The Thought-Terminating Cliche

Al Fin has a link-rich post about groupthink and the hive mind:
A large part of the dominant left’s ideological battle against all others, is keeping alternative thought as far away from “authoritative” public platforms as possible. So no commencement address at Brandeis for Ayaan Hirsi-Ali.
A thought-terminating cliche is a canned response that drops a listener into a default protective mode where challenging propositions can be rejected out of hand.  These cliches have (as all cliches must) a kernel of truth surrounded by vast shades of gray that are skipped over.  The usefulness of the thought-terminating cliche is that the Faithful can resist sin.
When avoiding the group mind, one is not looking for things to believe. Rather, one is looking for provocative ideas capable of jarring the mind into alternative levels and avenues of thought.

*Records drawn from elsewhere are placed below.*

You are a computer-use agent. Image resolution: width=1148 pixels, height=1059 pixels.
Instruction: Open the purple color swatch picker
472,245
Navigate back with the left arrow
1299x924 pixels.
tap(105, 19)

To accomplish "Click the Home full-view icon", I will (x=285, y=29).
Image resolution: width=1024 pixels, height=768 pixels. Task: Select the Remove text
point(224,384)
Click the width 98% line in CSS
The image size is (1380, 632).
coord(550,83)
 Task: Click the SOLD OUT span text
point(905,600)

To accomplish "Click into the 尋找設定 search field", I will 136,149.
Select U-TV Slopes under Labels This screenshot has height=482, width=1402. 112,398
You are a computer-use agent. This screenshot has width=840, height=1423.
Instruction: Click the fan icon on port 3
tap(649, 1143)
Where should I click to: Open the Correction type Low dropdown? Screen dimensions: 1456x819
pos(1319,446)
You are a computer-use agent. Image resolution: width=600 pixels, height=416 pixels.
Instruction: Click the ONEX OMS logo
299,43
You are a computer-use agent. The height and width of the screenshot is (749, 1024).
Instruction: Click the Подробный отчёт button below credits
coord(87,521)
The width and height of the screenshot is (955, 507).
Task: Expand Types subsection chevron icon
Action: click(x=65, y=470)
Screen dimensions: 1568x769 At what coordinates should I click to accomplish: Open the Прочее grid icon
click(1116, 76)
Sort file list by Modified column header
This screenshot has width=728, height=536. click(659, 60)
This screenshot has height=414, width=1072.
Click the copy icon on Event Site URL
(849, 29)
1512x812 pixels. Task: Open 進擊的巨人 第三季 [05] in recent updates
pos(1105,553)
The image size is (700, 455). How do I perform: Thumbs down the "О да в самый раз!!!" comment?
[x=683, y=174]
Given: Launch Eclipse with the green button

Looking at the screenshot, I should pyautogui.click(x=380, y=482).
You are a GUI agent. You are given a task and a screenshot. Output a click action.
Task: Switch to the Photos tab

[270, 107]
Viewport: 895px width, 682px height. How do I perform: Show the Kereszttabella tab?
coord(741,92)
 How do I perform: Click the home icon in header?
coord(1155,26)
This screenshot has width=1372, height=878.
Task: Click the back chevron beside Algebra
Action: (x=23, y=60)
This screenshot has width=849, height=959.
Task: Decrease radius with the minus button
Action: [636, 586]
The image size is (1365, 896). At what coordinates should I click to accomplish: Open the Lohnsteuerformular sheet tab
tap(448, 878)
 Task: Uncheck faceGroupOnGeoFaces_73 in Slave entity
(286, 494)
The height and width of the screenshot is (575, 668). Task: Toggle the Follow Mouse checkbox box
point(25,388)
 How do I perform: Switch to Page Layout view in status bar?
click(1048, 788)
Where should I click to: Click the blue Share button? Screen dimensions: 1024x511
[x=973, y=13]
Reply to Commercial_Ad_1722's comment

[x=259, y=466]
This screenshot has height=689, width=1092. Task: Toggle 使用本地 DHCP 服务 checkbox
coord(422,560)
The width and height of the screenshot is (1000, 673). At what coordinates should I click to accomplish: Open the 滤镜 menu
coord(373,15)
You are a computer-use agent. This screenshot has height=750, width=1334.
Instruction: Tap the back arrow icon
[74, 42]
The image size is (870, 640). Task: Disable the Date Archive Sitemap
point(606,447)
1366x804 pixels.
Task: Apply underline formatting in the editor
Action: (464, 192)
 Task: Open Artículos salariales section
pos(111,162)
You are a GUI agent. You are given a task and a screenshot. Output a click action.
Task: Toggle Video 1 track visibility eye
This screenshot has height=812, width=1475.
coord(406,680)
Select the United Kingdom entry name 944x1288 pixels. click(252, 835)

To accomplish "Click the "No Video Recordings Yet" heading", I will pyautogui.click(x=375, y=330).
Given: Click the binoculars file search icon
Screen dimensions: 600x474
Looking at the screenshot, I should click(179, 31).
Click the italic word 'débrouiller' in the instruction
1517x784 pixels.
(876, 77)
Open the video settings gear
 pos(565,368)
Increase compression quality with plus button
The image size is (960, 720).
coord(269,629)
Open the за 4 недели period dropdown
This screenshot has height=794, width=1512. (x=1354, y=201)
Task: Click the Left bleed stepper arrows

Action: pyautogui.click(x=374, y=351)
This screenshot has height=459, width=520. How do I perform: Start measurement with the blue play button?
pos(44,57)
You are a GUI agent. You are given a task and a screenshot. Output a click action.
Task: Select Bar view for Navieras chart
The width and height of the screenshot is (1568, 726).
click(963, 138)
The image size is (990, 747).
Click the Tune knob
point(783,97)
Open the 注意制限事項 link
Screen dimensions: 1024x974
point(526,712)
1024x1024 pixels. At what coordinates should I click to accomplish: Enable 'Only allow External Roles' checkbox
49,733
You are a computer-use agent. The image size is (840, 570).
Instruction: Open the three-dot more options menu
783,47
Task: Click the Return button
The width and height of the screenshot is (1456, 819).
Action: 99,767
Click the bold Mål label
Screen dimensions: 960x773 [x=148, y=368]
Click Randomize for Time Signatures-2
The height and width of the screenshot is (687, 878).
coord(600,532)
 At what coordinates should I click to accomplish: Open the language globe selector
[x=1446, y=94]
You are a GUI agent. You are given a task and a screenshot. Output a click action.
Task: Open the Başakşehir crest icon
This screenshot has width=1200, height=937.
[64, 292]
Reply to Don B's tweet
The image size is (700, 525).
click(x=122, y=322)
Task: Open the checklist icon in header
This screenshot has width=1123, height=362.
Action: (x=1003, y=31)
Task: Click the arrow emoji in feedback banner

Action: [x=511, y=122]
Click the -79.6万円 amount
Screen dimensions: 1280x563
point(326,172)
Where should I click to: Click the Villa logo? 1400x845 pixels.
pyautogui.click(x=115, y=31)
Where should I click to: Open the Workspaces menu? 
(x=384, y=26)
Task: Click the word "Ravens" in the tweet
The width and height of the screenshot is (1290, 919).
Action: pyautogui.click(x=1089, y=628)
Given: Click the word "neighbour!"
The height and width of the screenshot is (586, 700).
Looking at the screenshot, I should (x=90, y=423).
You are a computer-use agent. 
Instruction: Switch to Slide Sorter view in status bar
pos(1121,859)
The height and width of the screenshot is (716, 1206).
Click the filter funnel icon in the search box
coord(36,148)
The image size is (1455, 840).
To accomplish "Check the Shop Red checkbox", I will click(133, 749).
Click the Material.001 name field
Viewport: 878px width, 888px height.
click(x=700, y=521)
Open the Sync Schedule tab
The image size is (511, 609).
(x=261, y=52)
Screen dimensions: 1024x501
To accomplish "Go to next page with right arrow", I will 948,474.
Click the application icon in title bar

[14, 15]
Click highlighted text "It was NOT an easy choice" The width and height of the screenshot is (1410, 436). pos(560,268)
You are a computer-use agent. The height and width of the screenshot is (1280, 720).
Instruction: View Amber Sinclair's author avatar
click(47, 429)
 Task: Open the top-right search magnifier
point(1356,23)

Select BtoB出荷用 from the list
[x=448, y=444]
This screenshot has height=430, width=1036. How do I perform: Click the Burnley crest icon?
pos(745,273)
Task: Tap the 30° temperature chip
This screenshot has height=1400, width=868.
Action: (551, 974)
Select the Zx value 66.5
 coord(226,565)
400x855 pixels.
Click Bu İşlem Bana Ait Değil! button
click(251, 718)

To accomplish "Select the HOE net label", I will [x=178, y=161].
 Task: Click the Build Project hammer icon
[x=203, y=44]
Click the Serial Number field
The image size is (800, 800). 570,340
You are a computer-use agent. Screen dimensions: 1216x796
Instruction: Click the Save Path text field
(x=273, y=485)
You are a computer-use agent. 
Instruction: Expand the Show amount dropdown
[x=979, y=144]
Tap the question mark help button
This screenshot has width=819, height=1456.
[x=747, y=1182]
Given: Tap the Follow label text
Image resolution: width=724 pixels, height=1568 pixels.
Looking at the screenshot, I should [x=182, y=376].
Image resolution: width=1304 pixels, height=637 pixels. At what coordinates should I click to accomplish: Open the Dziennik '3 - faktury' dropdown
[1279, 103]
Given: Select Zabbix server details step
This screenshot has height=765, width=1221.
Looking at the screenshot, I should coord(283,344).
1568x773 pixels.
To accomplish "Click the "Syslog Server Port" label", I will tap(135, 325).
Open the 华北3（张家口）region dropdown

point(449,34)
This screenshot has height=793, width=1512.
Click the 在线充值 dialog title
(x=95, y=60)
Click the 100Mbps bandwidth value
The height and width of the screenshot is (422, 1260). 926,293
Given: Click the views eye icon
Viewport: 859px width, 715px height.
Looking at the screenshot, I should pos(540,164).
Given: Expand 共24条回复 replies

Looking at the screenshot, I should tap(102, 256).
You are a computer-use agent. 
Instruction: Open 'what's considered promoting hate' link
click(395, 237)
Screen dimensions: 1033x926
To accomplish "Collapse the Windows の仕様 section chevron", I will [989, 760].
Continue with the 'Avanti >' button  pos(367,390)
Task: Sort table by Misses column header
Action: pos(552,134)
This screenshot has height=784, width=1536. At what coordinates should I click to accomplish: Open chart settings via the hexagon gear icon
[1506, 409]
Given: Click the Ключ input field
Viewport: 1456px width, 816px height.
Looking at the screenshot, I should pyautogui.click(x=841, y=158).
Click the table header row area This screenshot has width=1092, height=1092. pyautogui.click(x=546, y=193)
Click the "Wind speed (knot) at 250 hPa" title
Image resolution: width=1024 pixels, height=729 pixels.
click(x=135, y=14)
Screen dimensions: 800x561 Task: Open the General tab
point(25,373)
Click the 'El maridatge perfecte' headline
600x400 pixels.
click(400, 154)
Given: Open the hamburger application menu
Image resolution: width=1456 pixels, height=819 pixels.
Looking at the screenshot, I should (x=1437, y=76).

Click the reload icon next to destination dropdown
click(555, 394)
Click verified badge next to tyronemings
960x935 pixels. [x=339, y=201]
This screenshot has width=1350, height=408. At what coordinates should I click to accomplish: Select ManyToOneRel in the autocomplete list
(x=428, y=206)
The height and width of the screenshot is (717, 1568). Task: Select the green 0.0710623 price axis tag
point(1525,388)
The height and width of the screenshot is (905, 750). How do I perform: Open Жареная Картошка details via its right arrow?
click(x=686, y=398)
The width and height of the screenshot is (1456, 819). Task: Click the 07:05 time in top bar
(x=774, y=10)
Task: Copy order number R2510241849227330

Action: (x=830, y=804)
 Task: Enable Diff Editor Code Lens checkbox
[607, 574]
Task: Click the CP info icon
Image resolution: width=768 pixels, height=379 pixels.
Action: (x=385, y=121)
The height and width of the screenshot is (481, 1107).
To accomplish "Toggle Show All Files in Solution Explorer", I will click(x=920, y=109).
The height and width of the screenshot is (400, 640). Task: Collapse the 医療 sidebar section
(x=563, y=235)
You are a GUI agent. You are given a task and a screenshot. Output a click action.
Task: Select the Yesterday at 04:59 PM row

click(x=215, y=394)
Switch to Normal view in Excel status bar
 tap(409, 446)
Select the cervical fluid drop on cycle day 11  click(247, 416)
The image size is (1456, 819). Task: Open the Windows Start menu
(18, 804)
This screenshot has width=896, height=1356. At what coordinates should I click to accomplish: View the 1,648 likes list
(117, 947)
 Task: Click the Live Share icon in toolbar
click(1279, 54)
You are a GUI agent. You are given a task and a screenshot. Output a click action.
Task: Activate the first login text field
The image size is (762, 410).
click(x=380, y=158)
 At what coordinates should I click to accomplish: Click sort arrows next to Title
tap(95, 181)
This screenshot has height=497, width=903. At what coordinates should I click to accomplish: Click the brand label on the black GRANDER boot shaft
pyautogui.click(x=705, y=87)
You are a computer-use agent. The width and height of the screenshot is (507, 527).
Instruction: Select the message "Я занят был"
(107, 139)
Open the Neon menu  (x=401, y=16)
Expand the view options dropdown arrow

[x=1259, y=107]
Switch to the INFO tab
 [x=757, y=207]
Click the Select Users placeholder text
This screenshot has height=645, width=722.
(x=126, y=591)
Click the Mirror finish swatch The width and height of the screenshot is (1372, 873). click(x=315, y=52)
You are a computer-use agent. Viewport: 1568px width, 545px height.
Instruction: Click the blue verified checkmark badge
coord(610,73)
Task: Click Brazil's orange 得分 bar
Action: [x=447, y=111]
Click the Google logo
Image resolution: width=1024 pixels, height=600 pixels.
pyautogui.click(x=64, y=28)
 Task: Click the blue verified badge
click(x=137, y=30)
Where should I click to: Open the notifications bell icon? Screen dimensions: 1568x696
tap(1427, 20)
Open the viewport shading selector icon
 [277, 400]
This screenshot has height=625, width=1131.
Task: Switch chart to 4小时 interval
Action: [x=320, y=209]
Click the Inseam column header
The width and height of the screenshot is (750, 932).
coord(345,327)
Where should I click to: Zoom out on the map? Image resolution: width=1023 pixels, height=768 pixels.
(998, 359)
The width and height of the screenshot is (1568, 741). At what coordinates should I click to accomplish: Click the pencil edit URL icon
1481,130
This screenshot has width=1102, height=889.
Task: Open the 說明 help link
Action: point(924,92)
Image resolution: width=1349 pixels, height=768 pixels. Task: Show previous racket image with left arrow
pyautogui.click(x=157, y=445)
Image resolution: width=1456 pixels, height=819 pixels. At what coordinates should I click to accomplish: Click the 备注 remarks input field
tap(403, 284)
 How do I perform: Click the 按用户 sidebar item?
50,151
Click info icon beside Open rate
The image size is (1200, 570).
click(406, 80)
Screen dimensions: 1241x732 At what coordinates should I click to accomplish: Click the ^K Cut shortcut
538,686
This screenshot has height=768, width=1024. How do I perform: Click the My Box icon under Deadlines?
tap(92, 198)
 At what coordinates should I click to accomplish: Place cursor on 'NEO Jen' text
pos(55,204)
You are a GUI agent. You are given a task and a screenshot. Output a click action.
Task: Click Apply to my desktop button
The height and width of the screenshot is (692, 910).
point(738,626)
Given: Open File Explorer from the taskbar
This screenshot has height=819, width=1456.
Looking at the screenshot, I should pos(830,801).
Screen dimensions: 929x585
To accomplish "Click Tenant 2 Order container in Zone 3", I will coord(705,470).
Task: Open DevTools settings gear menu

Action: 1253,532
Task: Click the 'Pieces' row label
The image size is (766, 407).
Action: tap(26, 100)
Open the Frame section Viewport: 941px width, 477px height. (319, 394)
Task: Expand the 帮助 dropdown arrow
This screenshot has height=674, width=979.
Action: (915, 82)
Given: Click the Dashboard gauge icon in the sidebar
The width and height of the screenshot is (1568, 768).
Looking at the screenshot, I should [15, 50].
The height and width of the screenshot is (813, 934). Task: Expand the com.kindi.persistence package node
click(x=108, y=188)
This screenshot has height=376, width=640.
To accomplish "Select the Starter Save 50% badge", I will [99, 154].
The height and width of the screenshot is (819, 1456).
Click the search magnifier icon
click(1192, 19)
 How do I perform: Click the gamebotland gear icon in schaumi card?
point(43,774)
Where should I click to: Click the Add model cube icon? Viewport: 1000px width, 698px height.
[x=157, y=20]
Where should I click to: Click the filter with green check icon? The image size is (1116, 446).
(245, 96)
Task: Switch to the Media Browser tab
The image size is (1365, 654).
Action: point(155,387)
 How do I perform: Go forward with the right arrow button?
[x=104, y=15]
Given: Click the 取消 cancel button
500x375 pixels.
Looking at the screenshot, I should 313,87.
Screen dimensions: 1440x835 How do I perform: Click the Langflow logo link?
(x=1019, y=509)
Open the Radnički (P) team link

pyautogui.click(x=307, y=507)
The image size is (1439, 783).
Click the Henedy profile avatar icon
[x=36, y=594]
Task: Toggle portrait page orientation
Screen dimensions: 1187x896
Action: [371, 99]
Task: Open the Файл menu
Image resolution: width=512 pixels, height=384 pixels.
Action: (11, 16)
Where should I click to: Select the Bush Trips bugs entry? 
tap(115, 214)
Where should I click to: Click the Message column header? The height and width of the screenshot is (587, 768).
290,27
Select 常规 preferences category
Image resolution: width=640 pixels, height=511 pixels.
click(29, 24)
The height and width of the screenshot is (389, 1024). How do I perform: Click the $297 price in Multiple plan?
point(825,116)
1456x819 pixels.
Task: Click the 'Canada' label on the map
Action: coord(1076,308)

A mind looking for something to believe is a mind ripe and ready for recruitment into the hive.
This explains the hypocrisy of the Academic Left: in the 1960s and 1970s they were all for free exploration of new ideas, because they were on the outside looking to get in.  Free expression helped them.  Since the 1980s they have become the dominant ideology and so new ideas are most definitely not welcome.  Thus the focus on punishing thought crime (Campus speech codes) as being harmful to diversity.

Of course, "thought crime" and "diversity" are both cliches.  However, only one stops the thought process.


Mike Brahier said...

"Thus the focus on punishing thought crime (Campus speech codes) as being harmful to diversity."

We have a local talk radio guy who is pretty good, Burnie Thompson. He says that diversity to the Left is where everyone looks different but thinks the same.

I think you both have it about sized up.

Mark Philip Alger said...

This is why I think the best response to Leftist BS is immediate, aggressive, preemptive, destruction, in whatever venue makes sense. No mercy. No quarter. No prisoners. It is war, People.